*** Opening of Data extract ***

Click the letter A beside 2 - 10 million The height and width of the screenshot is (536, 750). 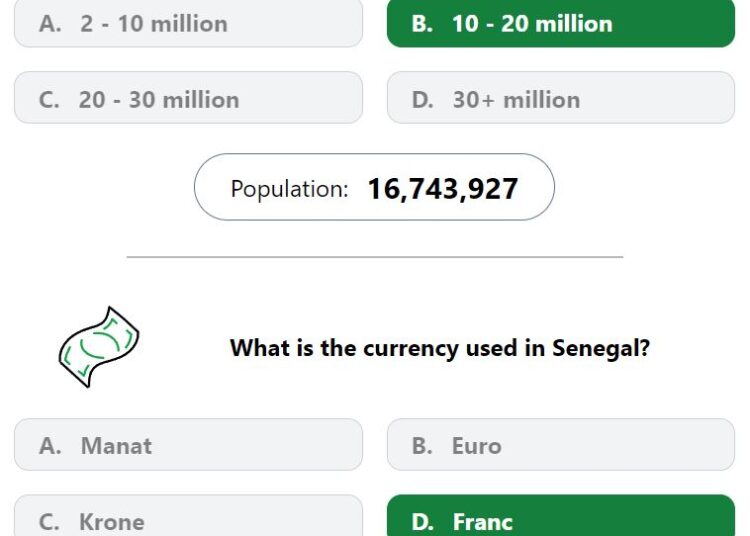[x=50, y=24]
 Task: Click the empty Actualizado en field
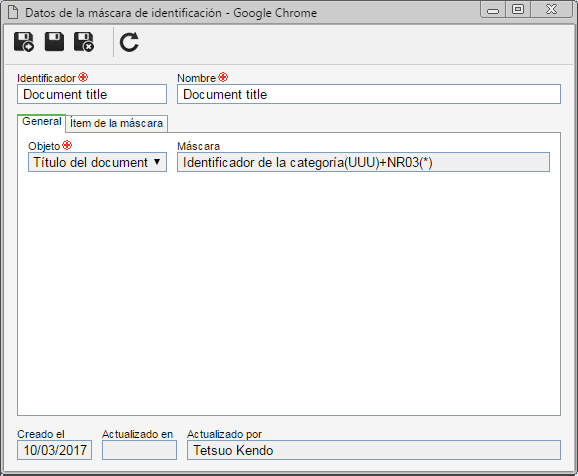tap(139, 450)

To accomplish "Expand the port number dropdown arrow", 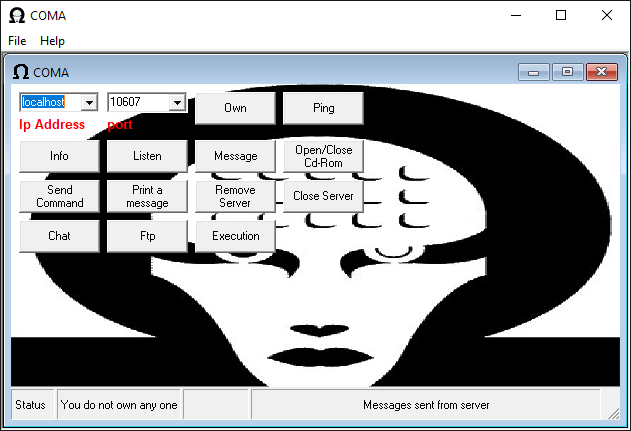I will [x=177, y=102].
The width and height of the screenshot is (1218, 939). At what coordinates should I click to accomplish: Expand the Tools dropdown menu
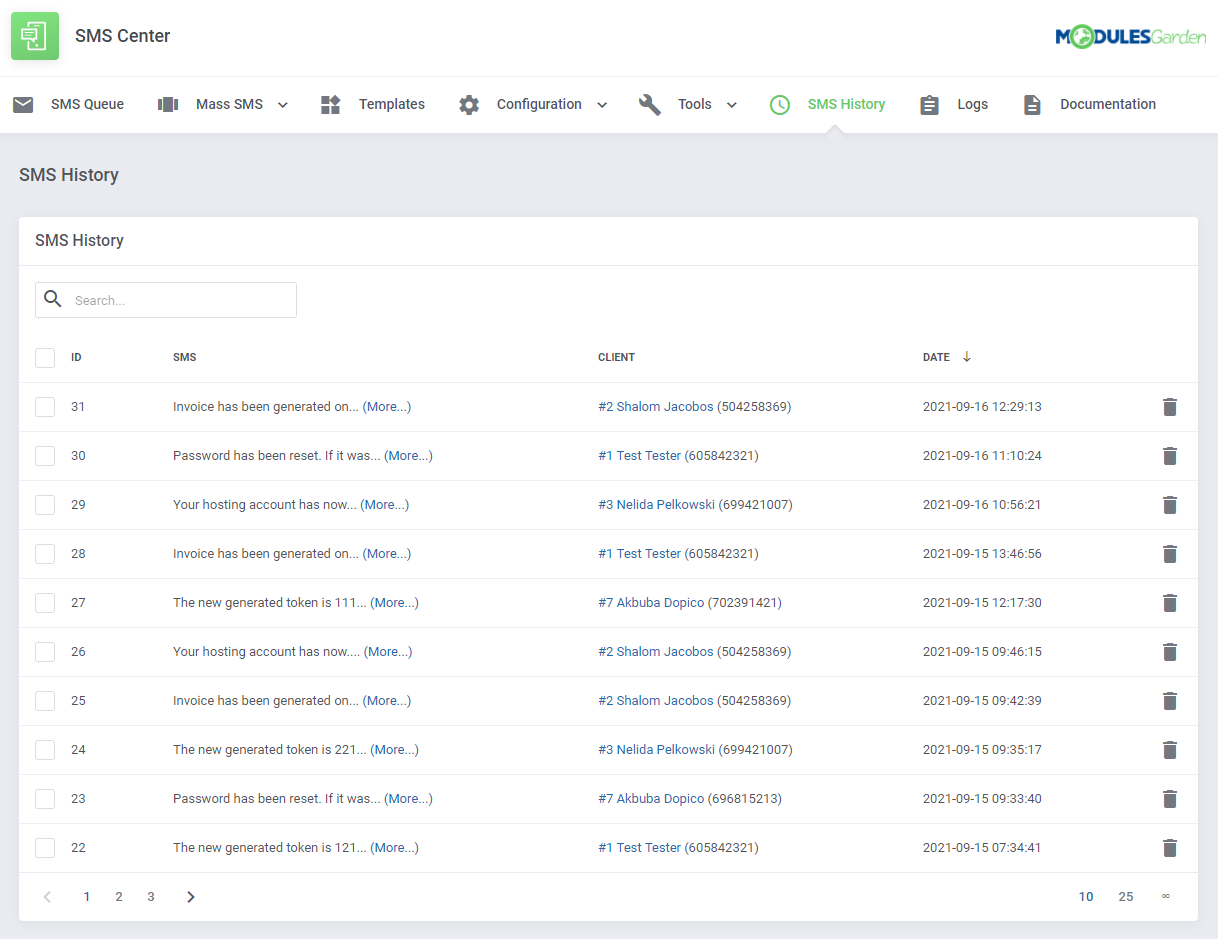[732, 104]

*** Close of Data extract ***
*** Opening of Data extract ***

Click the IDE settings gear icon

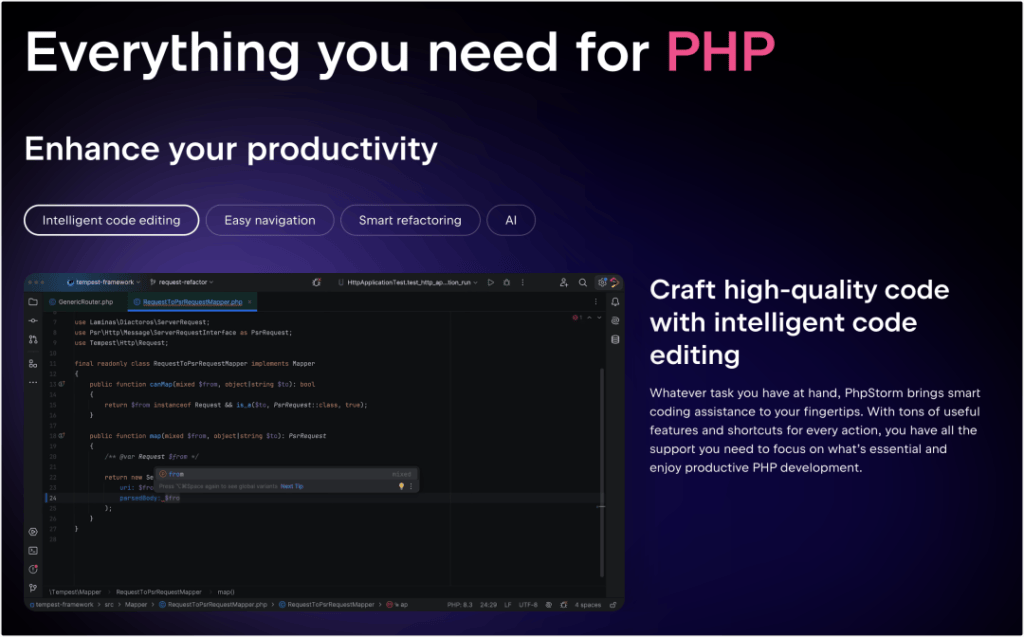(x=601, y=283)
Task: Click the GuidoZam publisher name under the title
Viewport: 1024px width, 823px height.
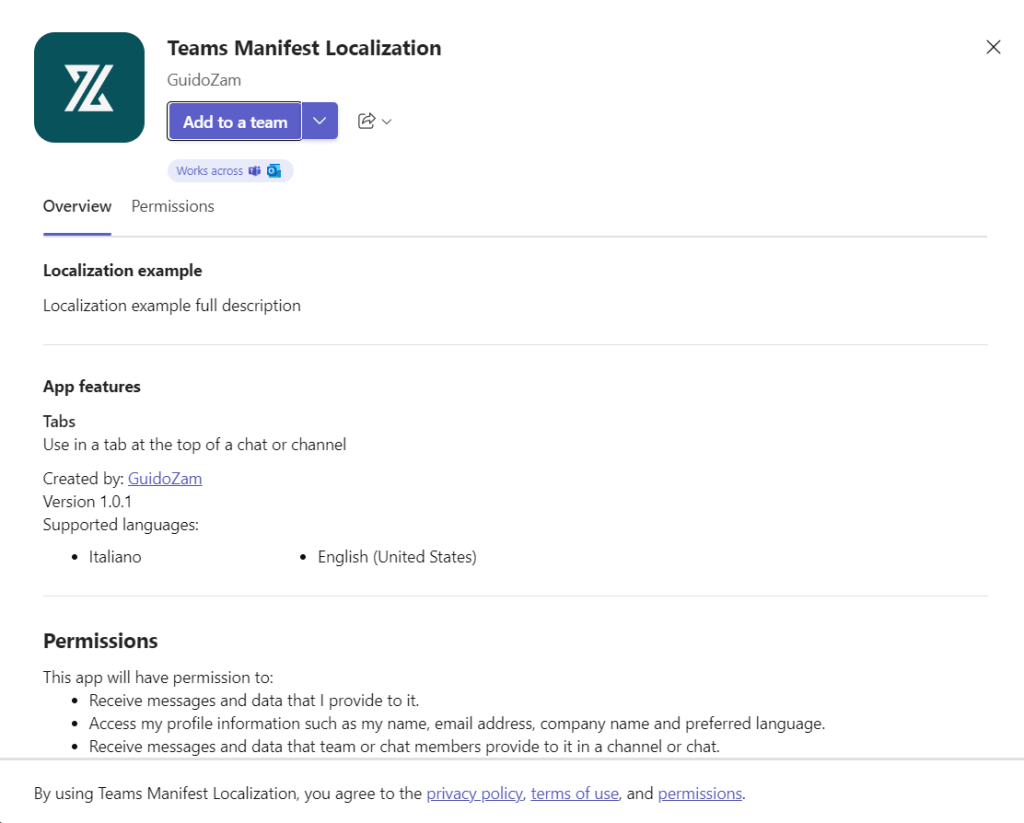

*** Close of Data extract ***
*** Opening of Data extract ***

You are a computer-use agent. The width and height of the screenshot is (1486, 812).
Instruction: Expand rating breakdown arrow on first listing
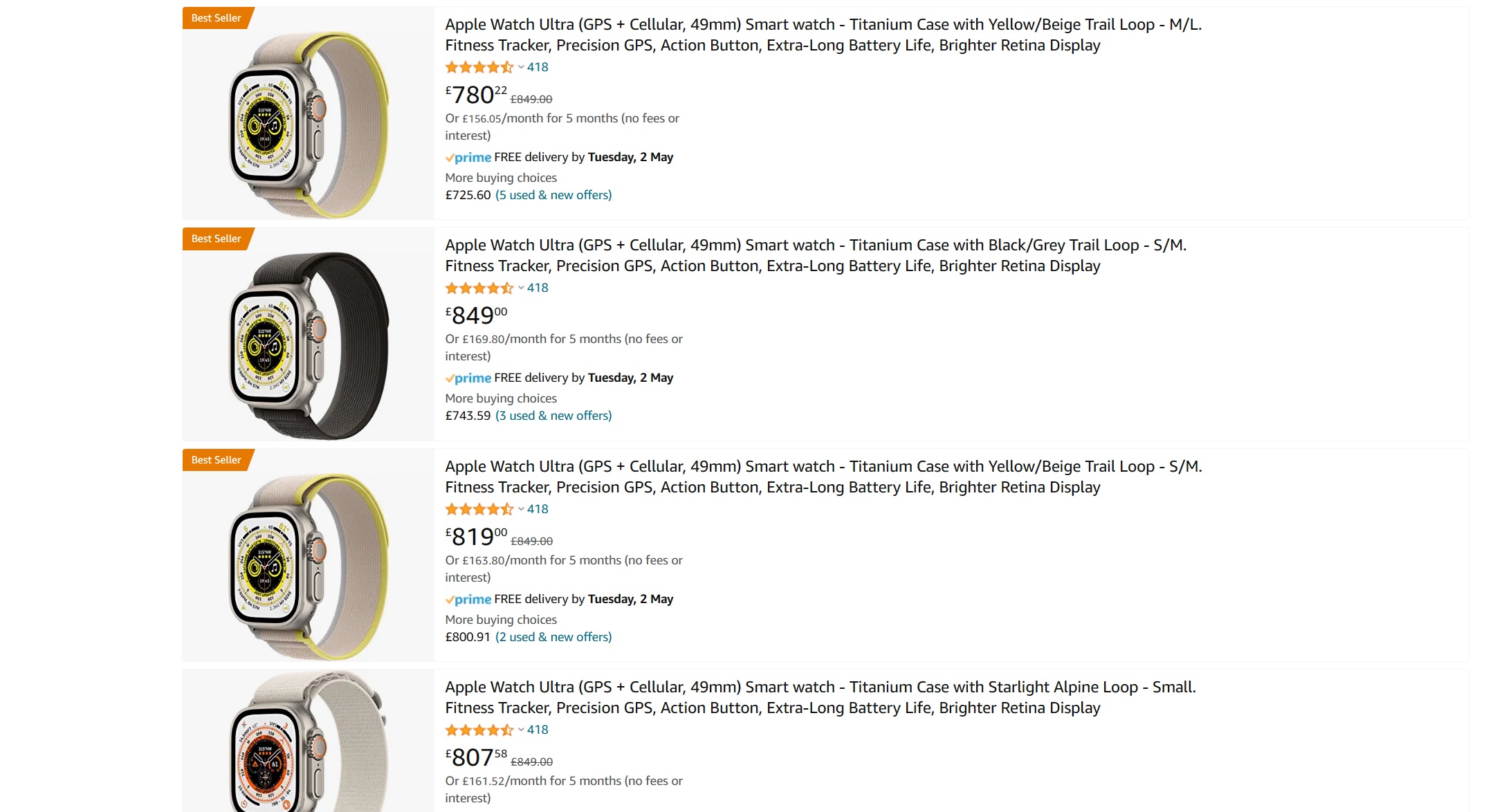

*** Close of Data extract ***

Everything above from the line with "Click the IDE settings gear icon" through the line with "Viewport: 1024px width, 823px height." should be retyped exactly, and nothing else; omit pictures.

» Response to this task:
Click the IDE settings gear icon

(x=601, y=283)
Task: Click the GuidoZam publisher name under the title
Viewport: 1024px width, 823px height.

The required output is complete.